● Saved data entries:
━━━━━━━━

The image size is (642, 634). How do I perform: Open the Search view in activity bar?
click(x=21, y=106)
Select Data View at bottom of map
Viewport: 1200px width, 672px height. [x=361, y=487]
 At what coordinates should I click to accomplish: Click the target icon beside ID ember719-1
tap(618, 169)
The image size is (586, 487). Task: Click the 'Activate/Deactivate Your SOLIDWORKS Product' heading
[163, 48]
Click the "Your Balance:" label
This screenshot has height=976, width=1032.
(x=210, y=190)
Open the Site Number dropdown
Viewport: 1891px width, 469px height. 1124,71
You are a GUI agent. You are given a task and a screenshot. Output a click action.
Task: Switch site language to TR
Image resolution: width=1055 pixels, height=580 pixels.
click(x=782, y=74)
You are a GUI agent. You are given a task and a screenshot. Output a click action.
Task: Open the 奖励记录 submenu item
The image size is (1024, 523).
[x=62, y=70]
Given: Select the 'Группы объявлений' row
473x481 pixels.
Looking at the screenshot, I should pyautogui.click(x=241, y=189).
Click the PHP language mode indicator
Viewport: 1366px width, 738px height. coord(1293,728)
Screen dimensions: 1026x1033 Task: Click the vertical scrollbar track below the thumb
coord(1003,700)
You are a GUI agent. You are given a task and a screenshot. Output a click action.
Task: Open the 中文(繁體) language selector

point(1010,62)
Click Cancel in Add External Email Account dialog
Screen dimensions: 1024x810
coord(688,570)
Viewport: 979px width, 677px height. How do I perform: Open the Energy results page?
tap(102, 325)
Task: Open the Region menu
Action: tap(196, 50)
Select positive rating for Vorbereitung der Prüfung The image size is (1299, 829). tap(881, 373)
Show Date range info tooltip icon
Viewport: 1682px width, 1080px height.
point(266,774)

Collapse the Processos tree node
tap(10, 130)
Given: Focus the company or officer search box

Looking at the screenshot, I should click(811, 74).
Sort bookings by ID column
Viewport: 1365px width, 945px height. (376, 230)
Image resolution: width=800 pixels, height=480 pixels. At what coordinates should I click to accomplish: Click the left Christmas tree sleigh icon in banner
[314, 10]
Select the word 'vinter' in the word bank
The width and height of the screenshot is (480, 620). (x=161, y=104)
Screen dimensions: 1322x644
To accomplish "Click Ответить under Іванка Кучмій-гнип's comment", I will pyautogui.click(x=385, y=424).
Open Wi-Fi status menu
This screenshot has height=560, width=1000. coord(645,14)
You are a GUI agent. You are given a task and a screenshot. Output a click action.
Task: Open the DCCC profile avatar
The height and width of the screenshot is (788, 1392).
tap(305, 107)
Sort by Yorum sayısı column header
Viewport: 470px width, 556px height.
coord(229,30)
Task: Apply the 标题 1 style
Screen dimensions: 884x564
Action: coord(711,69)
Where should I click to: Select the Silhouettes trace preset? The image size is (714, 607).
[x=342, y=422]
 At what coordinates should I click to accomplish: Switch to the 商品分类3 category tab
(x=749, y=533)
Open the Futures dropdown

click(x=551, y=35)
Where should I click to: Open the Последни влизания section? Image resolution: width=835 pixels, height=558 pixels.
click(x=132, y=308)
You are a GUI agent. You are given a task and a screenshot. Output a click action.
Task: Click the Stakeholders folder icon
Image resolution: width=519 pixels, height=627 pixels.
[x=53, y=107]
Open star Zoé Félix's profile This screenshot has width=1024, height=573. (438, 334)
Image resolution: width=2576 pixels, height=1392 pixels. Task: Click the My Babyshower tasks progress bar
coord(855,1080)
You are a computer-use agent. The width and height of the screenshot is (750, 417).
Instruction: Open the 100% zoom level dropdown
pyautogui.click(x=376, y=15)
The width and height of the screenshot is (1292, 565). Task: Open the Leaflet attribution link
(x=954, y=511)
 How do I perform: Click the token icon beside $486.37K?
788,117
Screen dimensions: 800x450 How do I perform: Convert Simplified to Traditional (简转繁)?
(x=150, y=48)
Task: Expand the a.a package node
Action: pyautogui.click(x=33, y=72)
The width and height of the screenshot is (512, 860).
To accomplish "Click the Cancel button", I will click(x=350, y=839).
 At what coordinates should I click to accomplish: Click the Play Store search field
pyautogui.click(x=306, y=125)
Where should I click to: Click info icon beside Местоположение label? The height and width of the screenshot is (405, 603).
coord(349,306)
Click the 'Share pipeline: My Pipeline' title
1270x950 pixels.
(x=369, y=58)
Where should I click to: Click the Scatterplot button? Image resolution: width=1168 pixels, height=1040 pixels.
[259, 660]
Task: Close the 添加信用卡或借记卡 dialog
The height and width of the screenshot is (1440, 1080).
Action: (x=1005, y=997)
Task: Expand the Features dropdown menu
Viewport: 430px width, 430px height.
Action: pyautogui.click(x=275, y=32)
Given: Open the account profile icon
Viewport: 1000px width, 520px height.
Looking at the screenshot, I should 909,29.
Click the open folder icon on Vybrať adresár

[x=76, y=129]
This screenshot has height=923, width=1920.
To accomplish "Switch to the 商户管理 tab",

━━━━━━━━

Look through the records and copy down every line that holds "profile".

Task: Open the DCCC profile avatar
Open star Zoé Félix's profile This screenshot has width=1024, height=573. (438, 334)
Given: Open the account profile icon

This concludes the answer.